Intervention on board the battle cruiser HMS Belfast, commissioned by the Imperial War Museum, London.
The Belfast was active in the Korean War as well as WWII, and visited the Caribbean in 1962, stopping at Trinidad on its final voyage. Locke was struck by the on-board mannequins of crewmen in the various spaces such as the dentist, DJ and baker. Such figures are used in many historic settings to demonstrate how people lived their daily lives. Locke subverts this museological role, using them to demonstrate the internal lives of the crew and touch on issues of history and mortality.
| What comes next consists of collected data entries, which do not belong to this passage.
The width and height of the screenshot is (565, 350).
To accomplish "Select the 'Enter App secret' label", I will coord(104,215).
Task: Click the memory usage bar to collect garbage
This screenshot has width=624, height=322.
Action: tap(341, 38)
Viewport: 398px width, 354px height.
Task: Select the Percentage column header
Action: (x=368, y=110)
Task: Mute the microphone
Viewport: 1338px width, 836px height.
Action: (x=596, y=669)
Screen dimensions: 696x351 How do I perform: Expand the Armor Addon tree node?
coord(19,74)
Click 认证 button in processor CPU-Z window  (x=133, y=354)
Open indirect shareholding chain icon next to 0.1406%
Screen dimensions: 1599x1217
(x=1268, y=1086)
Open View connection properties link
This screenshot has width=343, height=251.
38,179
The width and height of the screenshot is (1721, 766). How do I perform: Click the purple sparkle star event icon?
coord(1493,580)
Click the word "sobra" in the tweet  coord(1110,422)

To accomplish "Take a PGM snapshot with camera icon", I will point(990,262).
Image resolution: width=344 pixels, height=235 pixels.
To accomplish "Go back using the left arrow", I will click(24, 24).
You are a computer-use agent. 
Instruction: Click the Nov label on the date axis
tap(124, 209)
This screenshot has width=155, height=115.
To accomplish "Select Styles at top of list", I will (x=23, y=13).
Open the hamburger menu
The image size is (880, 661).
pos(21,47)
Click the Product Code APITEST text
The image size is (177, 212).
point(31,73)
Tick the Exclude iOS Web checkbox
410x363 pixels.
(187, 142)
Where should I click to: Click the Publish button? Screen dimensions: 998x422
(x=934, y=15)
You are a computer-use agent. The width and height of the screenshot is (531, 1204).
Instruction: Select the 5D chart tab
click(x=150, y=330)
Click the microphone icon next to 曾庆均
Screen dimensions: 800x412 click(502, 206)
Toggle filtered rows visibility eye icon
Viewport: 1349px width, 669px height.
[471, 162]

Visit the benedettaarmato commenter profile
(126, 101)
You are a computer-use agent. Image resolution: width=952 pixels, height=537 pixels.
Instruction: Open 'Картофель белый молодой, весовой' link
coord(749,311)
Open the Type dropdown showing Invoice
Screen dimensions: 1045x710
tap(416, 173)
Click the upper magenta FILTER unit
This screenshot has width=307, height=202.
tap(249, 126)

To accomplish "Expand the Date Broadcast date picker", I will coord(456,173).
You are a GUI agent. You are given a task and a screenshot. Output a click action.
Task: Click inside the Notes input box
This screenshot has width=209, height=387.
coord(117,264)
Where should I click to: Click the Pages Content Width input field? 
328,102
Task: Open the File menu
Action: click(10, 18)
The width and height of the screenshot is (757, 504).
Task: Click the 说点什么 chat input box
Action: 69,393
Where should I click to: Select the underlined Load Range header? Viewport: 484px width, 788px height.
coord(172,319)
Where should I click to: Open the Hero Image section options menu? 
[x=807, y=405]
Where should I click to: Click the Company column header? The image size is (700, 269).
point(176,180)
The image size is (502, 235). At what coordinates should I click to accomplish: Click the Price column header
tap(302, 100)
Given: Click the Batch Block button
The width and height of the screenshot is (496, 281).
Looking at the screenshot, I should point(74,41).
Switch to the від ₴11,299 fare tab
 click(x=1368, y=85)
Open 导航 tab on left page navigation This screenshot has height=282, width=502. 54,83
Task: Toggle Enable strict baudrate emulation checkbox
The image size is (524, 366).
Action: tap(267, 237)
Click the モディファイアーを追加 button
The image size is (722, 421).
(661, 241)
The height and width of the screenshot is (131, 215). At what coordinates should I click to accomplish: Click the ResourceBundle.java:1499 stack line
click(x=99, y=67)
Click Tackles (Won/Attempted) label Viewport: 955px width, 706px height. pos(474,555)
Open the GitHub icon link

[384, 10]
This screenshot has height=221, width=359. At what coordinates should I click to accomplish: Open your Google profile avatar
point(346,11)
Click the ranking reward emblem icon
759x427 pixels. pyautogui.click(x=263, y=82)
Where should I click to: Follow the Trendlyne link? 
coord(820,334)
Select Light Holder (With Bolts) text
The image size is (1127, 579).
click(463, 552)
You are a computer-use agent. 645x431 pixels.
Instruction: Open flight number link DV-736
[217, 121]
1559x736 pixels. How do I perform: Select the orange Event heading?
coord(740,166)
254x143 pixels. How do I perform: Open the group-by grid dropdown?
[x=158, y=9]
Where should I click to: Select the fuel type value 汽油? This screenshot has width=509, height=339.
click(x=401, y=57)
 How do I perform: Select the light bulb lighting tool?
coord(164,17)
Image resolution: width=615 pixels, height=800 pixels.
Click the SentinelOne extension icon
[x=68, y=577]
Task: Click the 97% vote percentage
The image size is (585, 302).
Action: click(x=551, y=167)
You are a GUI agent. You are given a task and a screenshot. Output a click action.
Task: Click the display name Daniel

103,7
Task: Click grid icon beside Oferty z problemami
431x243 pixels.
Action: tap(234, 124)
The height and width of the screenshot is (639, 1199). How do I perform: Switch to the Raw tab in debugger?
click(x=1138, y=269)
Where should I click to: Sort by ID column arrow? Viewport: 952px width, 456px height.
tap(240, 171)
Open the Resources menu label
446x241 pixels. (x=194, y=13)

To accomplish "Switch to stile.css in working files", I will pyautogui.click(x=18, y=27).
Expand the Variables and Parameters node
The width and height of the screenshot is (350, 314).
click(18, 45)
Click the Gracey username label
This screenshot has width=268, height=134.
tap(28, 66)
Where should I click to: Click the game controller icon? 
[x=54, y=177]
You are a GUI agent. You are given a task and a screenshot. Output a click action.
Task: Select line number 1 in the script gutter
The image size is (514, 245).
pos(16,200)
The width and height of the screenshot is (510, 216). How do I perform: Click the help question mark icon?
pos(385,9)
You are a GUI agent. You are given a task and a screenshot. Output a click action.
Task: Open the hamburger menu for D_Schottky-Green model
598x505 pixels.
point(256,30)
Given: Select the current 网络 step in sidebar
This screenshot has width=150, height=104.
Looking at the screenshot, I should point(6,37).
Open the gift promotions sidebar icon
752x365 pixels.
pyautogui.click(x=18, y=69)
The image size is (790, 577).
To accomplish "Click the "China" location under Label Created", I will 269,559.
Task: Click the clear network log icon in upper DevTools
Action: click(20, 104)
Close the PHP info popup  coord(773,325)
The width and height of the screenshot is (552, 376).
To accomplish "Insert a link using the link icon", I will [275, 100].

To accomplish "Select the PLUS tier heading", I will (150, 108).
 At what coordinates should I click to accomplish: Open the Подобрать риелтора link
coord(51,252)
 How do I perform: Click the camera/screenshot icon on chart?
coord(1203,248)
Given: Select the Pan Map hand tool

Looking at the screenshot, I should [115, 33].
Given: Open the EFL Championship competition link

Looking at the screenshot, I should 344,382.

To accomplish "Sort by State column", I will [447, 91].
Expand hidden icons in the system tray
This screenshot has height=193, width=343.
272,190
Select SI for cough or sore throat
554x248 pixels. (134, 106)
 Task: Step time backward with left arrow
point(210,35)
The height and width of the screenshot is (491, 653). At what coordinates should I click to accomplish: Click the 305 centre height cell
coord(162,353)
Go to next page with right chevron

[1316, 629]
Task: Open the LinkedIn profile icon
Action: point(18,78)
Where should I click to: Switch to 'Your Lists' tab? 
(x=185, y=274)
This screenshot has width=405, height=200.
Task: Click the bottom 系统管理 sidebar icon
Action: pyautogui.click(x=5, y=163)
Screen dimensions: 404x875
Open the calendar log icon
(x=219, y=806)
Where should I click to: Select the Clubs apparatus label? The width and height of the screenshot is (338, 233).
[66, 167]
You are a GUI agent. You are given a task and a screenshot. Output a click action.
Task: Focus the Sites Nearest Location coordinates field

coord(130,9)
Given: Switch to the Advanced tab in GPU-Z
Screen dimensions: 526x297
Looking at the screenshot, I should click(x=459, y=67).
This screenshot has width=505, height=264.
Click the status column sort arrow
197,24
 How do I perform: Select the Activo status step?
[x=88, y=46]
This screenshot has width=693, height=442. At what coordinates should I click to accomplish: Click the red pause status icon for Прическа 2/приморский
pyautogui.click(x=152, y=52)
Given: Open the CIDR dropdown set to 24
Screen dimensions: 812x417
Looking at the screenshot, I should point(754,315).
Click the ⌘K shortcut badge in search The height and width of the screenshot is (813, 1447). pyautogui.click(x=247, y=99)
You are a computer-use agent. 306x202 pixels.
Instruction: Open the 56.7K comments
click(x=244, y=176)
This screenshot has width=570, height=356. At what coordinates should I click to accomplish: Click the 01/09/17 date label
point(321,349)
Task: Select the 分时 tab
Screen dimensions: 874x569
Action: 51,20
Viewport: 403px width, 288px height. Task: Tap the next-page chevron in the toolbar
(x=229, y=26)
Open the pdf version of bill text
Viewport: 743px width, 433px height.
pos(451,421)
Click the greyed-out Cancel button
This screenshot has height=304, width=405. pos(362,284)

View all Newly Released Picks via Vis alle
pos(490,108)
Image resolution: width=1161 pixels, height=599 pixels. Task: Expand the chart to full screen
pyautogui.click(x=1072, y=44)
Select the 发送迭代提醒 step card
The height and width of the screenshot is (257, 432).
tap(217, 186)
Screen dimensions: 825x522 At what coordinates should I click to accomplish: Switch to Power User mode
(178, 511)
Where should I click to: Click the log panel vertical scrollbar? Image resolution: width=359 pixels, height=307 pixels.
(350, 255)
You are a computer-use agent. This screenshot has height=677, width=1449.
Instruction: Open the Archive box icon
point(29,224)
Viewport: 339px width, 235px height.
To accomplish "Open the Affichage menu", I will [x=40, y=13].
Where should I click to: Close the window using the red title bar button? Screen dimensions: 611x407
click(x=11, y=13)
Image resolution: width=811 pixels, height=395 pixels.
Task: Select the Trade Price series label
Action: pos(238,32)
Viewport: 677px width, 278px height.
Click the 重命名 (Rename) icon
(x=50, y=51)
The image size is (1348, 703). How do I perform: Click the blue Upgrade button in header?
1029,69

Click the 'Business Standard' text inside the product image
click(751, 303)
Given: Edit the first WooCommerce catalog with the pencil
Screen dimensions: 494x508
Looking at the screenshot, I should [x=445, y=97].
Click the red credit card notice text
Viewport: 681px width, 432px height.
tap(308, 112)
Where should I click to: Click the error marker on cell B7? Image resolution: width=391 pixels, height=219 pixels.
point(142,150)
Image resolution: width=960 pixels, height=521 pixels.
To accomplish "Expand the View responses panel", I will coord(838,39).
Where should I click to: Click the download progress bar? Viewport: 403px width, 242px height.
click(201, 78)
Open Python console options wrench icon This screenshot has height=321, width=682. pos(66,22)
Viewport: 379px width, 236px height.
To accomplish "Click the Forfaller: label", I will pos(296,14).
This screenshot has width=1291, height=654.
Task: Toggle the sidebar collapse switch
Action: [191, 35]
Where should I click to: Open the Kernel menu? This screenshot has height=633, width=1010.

Locke has created an alternative history in which the sailors are preparing their own costumes and props to take part in the Trinidad Carnival. As is traditional, satire, the acknowledgement of deep fears, psychological and unconscious truths sit alongside the celebratory aspect of Carnival. This carnival is not just about the crew, but also their influence on the places they visit. The songs being played by the ship's DJ (Rum and Coca Cola, Brown Skin Girl, Jean and Dinah, Jamaican Farewell) reflect just one effect the arrival of sailors, throughout history, tend to have on places they visit.
The title The Tourists is ironic – this is not a cruise ship and they are not tourists. Ships such as these have been sent by different countries to parts of the globe where there is conflict or change, as symbols of physical and diplomatic power. It is muscle flexing. It is flying the flag. This has been true from the Age of Discovery to the Gulf Wars and beyond.
The 2016 film, also called The Tourists, is Locke's creative re-imagining of this Installation.